▶ _INSTRUCTION_
Write out the lines exactly as they appear, from the line containing "The width and height of the screenshot is (1192, 2576)." through the line containing "(105, 137).", both included.

▶ _INFORMATION GIVEN_
####

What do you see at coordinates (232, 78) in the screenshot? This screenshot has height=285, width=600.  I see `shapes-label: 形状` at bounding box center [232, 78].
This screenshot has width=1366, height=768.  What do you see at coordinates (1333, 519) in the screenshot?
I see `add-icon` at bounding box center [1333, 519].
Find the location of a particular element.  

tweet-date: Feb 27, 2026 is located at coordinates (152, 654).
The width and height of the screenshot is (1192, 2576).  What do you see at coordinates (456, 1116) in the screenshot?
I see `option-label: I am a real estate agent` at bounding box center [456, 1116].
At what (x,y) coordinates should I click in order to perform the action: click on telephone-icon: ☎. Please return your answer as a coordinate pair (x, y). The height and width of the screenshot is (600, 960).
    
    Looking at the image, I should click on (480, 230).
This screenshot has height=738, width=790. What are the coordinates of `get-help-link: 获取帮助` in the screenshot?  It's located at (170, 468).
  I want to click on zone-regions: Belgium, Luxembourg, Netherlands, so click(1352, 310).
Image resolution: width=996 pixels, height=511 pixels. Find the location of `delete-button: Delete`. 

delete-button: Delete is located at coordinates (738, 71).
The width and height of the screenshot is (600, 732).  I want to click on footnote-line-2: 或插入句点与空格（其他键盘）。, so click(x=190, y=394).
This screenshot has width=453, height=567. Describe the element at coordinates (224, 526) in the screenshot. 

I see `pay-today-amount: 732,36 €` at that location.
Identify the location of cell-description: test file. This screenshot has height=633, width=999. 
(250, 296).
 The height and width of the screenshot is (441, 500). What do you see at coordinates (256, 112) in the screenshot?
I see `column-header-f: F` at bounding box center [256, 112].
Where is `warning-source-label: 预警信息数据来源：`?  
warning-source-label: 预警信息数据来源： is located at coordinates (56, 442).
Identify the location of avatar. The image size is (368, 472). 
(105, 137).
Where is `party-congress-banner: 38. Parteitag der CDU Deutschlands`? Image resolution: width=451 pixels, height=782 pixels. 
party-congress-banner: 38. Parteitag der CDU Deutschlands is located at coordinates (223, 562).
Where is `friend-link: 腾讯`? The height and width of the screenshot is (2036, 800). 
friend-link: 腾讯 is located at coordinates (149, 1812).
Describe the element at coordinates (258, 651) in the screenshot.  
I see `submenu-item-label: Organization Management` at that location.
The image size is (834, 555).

####

▶ _EXERCISE OUTPUT_
The width and height of the screenshot is (1192, 2576).  What do you see at coordinates (456, 1116) in the screenshot?
I see `option-label: I am a real estate agent` at bounding box center [456, 1116].
At what (x,y) coordinates should I click in order to perform the action: click on telephone-icon: ☎. Please return your answer as a coordinate pair (x, y). The height and width of the screenshot is (600, 960).
    
    Looking at the image, I should click on (480, 230).
This screenshot has height=738, width=790. What are the coordinates of `get-help-link: 获取帮助` in the screenshot?  It's located at (170, 468).
  I want to click on zone-regions: Belgium, Luxembourg, Netherlands, so click(1352, 310).
Image resolution: width=996 pixels, height=511 pixels. Find the location of `delete-button: Delete`. 

delete-button: Delete is located at coordinates (738, 71).
The width and height of the screenshot is (600, 732).  I want to click on footnote-line-2: 或插入句点与空格（其他键盘）。, so click(x=190, y=394).
This screenshot has width=453, height=567. Describe the element at coordinates (224, 526) in the screenshot. 

I see `pay-today-amount: 732,36 €` at that location.
Identify the location of cell-description: test file. This screenshot has height=633, width=999. 
(250, 296).
 The height and width of the screenshot is (441, 500). What do you see at coordinates (256, 112) in the screenshot?
I see `column-header-f: F` at bounding box center [256, 112].
Where is `warning-source-label: 预警信息数据来源：`?  
warning-source-label: 预警信息数据来源： is located at coordinates (56, 442).
Identify the location of avatar. The image size is (368, 472). 
(105, 137).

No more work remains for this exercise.